= RECORDED DATA =
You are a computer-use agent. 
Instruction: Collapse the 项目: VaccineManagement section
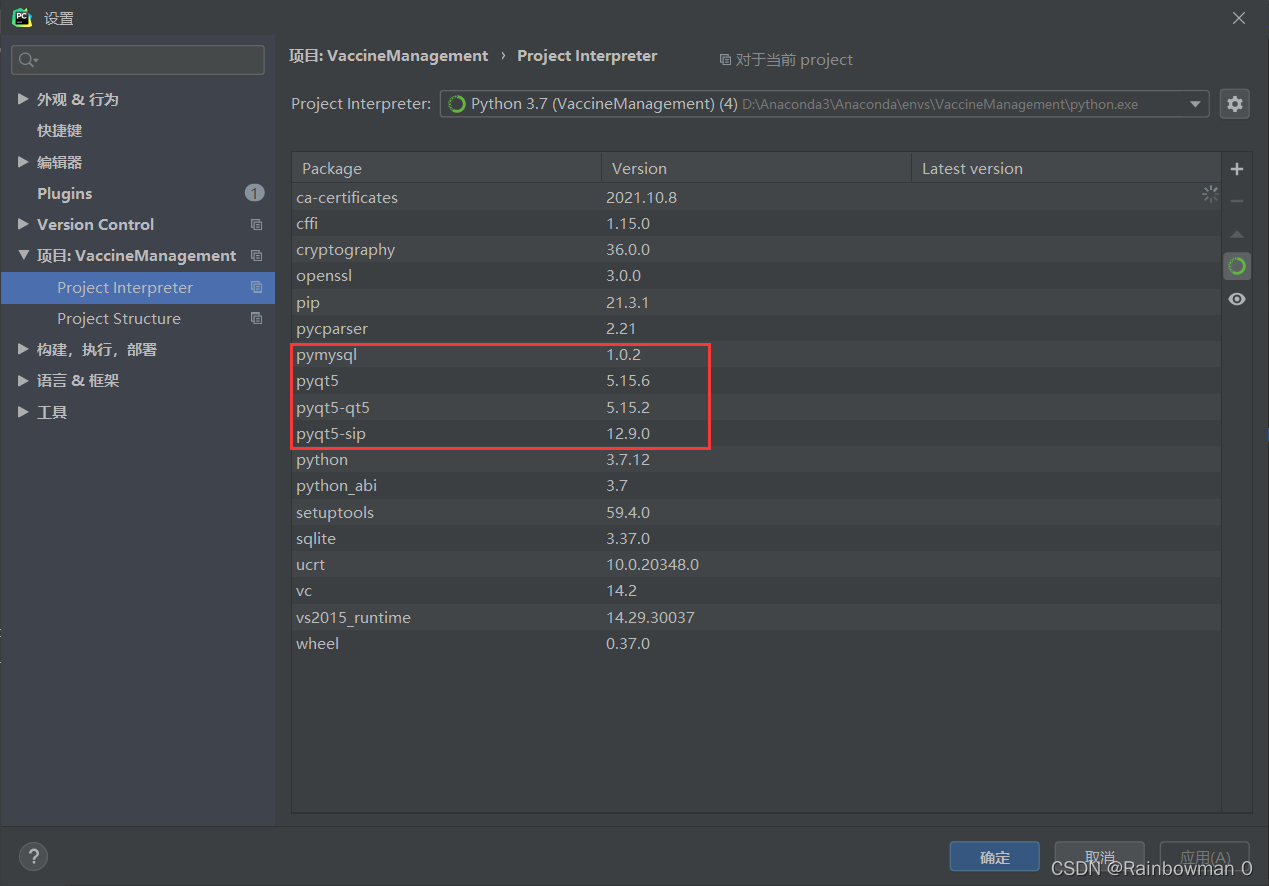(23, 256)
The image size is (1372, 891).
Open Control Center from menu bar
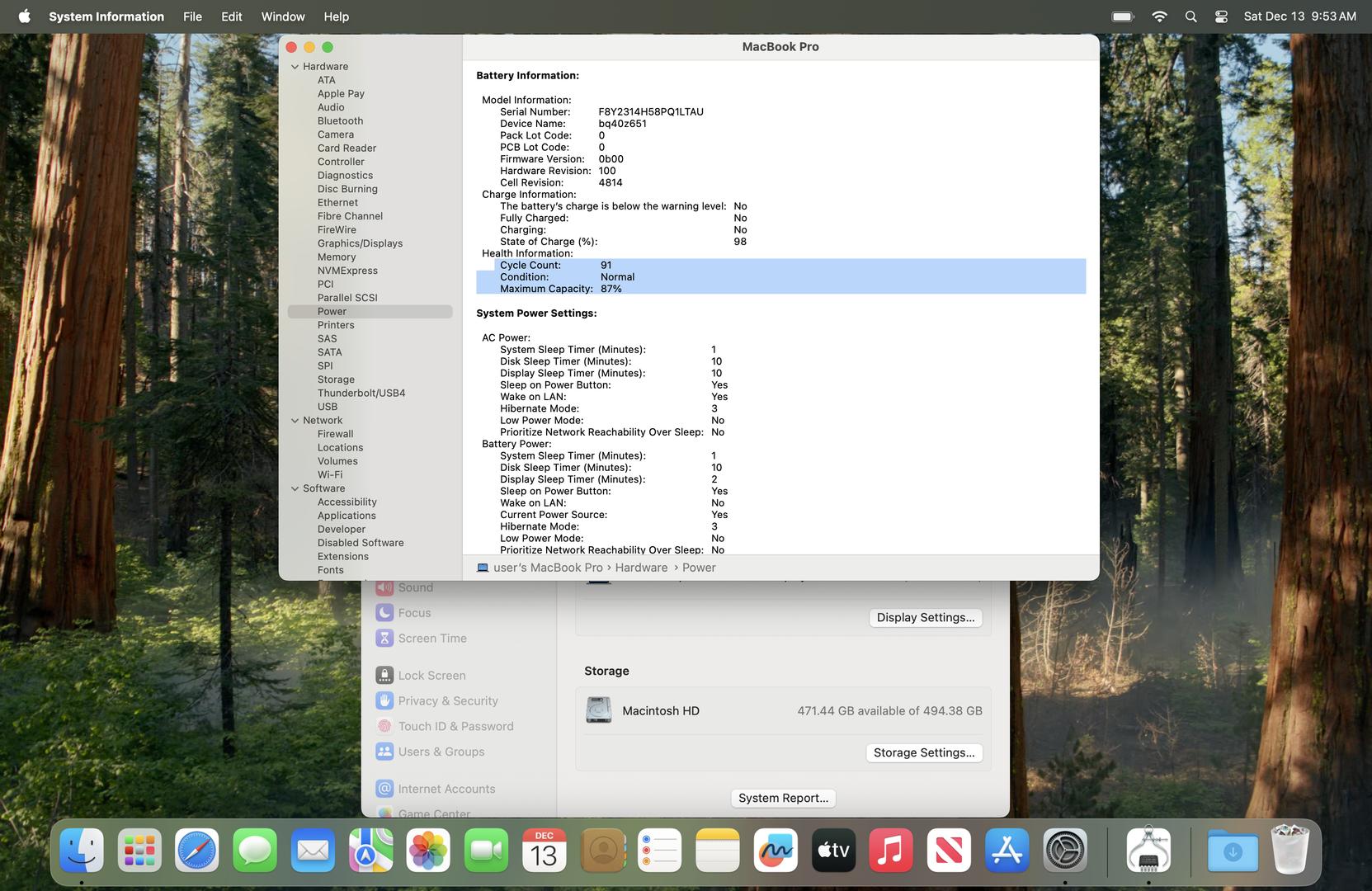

= WRITTEN INSTRUCTION =
Rewrite the rows above as a numbered list with one line per item, skipping blank lines and leaving out the pictures.

= REPLY =
1. You are a computer-use agent. 
2. Instruction: Collapse the 项目: VaccineManagement section
3. (23, 256)
4. The image size is (1372, 891).
5. Open Control Center from menu bar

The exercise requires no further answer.